Begin DATA TO USE

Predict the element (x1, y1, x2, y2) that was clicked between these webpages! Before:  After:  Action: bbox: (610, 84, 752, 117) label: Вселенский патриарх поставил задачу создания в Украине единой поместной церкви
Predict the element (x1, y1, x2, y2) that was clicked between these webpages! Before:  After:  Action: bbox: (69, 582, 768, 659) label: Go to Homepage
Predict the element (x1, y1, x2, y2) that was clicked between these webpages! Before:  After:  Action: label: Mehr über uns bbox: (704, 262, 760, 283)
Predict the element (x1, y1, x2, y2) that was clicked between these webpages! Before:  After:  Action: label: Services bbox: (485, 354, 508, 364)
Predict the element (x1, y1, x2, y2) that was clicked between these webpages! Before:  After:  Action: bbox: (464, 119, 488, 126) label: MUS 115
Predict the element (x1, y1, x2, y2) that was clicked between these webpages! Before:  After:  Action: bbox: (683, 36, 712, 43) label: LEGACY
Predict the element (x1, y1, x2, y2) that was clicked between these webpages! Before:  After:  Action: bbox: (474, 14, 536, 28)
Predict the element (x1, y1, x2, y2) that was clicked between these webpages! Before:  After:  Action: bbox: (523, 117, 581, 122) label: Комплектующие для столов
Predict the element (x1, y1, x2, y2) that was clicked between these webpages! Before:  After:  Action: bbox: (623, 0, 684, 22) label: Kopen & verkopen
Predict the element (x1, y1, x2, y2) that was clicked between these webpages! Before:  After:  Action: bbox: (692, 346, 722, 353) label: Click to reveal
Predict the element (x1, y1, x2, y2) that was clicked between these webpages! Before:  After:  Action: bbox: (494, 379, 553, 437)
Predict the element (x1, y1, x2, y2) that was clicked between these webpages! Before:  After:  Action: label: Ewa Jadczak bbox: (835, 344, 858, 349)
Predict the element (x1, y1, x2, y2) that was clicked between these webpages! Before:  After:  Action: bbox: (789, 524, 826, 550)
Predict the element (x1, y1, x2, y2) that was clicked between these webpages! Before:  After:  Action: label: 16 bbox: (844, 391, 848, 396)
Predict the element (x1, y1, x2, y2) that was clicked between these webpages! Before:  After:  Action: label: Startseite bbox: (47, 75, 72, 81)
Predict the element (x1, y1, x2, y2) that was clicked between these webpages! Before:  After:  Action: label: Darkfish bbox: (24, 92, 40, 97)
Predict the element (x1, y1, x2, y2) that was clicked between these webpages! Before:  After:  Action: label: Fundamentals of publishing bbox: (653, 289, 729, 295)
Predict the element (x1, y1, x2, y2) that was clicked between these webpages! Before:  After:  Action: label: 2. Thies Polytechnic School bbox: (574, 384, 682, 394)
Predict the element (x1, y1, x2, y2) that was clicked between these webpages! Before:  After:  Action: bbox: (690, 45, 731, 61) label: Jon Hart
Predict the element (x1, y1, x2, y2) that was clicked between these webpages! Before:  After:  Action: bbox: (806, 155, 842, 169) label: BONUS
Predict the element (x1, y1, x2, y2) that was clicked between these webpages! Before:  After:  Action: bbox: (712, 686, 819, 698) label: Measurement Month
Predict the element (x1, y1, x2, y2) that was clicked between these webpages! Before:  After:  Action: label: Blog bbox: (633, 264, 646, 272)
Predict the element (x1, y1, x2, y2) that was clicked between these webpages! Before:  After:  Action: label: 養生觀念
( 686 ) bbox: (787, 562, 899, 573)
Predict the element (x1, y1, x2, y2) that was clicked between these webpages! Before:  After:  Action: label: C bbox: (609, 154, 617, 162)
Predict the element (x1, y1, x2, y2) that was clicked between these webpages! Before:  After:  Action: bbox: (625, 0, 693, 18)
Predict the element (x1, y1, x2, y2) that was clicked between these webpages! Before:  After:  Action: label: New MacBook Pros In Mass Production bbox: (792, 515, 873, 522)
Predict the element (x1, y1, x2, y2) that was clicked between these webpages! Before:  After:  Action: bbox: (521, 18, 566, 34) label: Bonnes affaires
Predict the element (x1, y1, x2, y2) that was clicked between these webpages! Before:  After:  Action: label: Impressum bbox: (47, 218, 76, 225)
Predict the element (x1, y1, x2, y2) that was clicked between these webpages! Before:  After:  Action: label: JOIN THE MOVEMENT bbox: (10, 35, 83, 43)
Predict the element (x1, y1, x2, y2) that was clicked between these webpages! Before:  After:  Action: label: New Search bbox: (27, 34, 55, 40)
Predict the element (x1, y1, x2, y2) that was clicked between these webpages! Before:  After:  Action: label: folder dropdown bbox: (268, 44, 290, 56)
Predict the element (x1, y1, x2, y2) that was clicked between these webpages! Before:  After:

End DATA TO USE

EXERCISE REQUIREMENTS –
Rewrite all the records above, replacing "webpages" with "web pages" wherever it occurs and keeping every other part the same.

FINISHED EXERCISE –
Predict the element (x1, y1, x2, y2) that was clicked between these web pages! Before:  After:  Action: bbox: (610, 84, 752, 117) label: Вселенский патриарх поставил задачу создания в Украине единой поместной церкви
Predict the element (x1, y1, x2, y2) that was clicked between these web pages! Before:  After:  Action: bbox: (69, 582, 768, 659) label: Go to Homepage
Predict the element (x1, y1, x2, y2) that was clicked between these web pages! Before:  After:  Action: label: Mehr über uns bbox: (704, 262, 760, 283)
Predict the element (x1, y1, x2, y2) that was clicked between these web pages! Before:  After:  Action: label: Services bbox: (485, 354, 508, 364)
Predict the element (x1, y1, x2, y2) that was clicked between these web pages! Before:  After:  Action: bbox: (464, 119, 488, 126) label: MUS 115
Predict the element (x1, y1, x2, y2) that was clicked between these web pages! Before:  After:  Action: bbox: (683, 36, 712, 43) label: LEGACY
Predict the element (x1, y1, x2, y2) that was clicked between these web pages! Before:  After:  Action: bbox: (474, 14, 536, 28)
Predict the element (x1, y1, x2, y2) that was clicked between these web pages! Before:  After:  Action: bbox: (523, 117, 581, 122) label: Комплектующие для столов
Predict the element (x1, y1, x2, y2) that was clicked between these web pages! Before:  After:  Action: bbox: (623, 0, 684, 22) label: Kopen & verkopen
Predict the element (x1, y1, x2, y2) that was clicked between these web pages! Before:  After:  Action: bbox: (692, 346, 722, 353) label: Click to reveal
Predict the element (x1, y1, x2, y2) that was clicked between these web pages! Before:  After:  Action: bbox: (494, 379, 553, 437)
Predict the element (x1, y1, x2, y2) that was clicked between these web pages! Before:  After:  Action: label: Ewa Jadczak bbox: (835, 344, 858, 349)
Predict the element (x1, y1, x2, y2) that was clicked between these web pages! Before:  After:  Action: bbox: (789, 524, 826, 550)
Predict the element (x1, y1, x2, y2) that was clicked between these web pages! Before:  After:  Action: label: 16 bbox: (844, 391, 848, 396)
Predict the element (x1, y1, x2, y2) that was clicked between these web pages! Before:  After:  Action: label: Startseite bbox: (47, 75, 72, 81)
Predict the element (x1, y1, x2, y2) that was clicked between these web pages! Before:  After:  Action: label: Darkfish bbox: (24, 92, 40, 97)
Predict the element (x1, y1, x2, y2) that was clicked between these web pages! Before:  After:  Action: label: Fundamentals of publishing bbox: (653, 289, 729, 295)
Predict the element (x1, y1, x2, y2) that was clicked between these web pages! Before:  After:  Action: label: 2. Thies Polytechnic School bbox: (574, 384, 682, 394)
Predict the element (x1, y1, x2, y2) that was clicked between these web pages! Before:  After:  Action: bbox: (690, 45, 731, 61) label: Jon Hart
Predict the element (x1, y1, x2, y2) that was clicked between these web pages! Before:  After:  Action: bbox: (806, 155, 842, 169) label: BONUS
Predict the element (x1, y1, x2, y2) that was clicked between these web pages! Before:  After:  Action: bbox: (712, 686, 819, 698) label: Measurement Month
Predict the element (x1, y1, x2, y2) that was clicked between these web pages! Before:  After:  Action: label: Blog bbox: (633, 264, 646, 272)
Predict the element (x1, y1, x2, y2) that was clicked between these web pages! Before:  After:  Action: label: 養生觀念
( 686 ) bbox: (787, 562, 899, 573)
Predict the element (x1, y1, x2, y2) that was clicked between these web pages! Before:  After:  Action: label: C bbox: (609, 154, 617, 162)
Predict the element (x1, y1, x2, y2) that was clicked between these web pages! Before:  After:  Action: bbox: (625, 0, 693, 18)
Predict the element (x1, y1, x2, y2) that was clicked between these web pages! Before:  After:  Action: label: New MacBook Pros In Mass Production bbox: (792, 515, 873, 522)
Predict the element (x1, y1, x2, y2) that was clicked between these web pages! Before:  After:  Action: bbox: (521, 18, 566, 34) label: Bonnes affaires
Predict the element (x1, y1, x2, y2) that was clicked between these web pages! Before:  After:  Action: label: Impressum bbox: (47, 218, 76, 225)
Predict the element (x1, y1, x2, y2) that was clicked between these web pages! Before:  After:  Action: label: JOIN THE MOVEMENT bbox: (10, 35, 83, 43)
Predict the element (x1, y1, x2, y2) that was clicked between these web pages! Before:  After:  Action: label: New Search bbox: (27, 34, 55, 40)
Predict the element (x1, y1, x2, y2) that was clicked between these web pages! Before:  After:  Action: label: folder dropdown bbox: (268, 44, 290, 56)
Predict the element (x1, y1, x2, y2) that was clicked between these web pages! Before:  After:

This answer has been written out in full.